La diagnosi corretta deriva dall’attenta considerazione delle informazioni fornite dai vari strumenti disponibili e non da un solo elemento in quanto la sintomatologia è assai variabile e legata sia alla fase che alla durata della malattia (ad es. un paziente in fase iniziale può avere TAC e RMN normali).

Che cos’è il test genetico presintomatico?

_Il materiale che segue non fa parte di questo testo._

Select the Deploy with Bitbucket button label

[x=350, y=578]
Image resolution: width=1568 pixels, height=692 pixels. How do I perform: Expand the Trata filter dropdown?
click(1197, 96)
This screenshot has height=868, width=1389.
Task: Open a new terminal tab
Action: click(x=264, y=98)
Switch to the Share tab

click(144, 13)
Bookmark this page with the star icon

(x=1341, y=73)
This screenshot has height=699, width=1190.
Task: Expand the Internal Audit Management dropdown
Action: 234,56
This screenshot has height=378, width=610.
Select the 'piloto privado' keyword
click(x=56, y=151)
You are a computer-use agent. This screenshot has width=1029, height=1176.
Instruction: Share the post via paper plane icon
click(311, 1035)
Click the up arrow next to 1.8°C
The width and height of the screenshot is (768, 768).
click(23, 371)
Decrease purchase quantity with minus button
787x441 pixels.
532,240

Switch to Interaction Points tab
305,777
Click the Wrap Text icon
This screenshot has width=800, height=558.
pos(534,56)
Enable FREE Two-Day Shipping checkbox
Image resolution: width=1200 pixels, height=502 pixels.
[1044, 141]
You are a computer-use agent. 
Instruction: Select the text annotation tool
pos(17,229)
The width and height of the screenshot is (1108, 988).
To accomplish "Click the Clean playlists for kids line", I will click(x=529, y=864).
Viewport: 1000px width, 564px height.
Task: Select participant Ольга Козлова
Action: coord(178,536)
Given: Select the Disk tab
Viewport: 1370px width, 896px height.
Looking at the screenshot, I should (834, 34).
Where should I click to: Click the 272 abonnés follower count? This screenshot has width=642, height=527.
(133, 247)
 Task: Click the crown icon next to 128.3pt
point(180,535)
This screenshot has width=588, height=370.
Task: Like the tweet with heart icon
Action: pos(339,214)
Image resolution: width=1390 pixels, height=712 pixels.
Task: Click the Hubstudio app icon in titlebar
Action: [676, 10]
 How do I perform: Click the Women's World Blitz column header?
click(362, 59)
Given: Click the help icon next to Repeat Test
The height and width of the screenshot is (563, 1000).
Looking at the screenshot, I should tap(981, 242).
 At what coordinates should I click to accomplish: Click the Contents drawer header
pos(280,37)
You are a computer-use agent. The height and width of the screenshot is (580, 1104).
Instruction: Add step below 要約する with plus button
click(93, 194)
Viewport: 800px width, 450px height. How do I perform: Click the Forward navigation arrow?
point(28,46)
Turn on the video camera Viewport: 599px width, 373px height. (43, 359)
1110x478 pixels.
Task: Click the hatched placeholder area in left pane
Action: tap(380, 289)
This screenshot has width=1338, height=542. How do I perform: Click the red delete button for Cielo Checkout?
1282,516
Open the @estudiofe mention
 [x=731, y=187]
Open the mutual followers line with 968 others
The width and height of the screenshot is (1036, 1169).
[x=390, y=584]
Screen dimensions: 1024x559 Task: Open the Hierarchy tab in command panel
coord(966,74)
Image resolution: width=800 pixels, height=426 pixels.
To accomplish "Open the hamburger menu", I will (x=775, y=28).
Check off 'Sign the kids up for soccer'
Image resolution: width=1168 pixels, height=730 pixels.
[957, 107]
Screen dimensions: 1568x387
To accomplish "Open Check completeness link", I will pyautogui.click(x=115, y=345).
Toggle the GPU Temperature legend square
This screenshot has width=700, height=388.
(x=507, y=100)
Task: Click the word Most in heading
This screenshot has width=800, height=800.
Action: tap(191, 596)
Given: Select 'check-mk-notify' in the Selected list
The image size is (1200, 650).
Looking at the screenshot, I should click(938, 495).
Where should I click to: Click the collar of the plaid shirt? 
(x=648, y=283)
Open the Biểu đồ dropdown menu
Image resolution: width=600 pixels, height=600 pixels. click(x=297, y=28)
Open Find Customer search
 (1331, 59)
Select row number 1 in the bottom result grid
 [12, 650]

Su un prelievo di sangue di un individuo a rischio per MH ma ancora del tutto privo di qualunque sintomo di malattia è possibile effettuare un’analisi genetica che consente di accertare la presenza o l’assenza della mutazione nel gene IT-15. La decisione di sottoporsi al test è una scelta molto personale che non può essere presa con leggerezza perché il risultato del test non limita i suoi effetti al singolo individuo: il coniuge, i figli, i fratelli e le sorelle dell’individuo a rischio saranno infatti, in diverso modo, tutti coinvolti.
E’ perciò consigliabile fare riferimento a centri di ricerca che dispongono di professionisti idonei. Non ci sono scelte “giuste” o “sbagliate”, la cosa davvero importante è che ci siano scelte libere e consapevoli. Nessuno può imporre ad un altro di sottoporsi al test e chi decide di farlo deve potersi avvalere di una esauriente consulenza genetica, di un counseling psicologico per un’accurata valutazione dei pro e contro dei possibili risultati del test, di una visita neurologica e di laboratori competenti nell’effettuare il test.
Data l’attuale impossibilità di prevenire la malattia non vengono effettuati test sui minori. L’età minima richiesta per sottoporsi al test è 18 anni.
In considerazione dei problemi psicologici, medici, etici e legali connessi al test presintomatico per la MH, in tutti i centri del mondo dove si effettua il test devono essere rispettate le Linee-Guida Internazionali emanate nel 1990 e poi ancora nel 1994 da una commissione congiunta di scienziati (Research group on HD della World Federation of Neurology) e familiari (International Huntington Association) a tutela delle persone a rischio.

Quali sono le principali ragioni pro e contro il test presintomatico?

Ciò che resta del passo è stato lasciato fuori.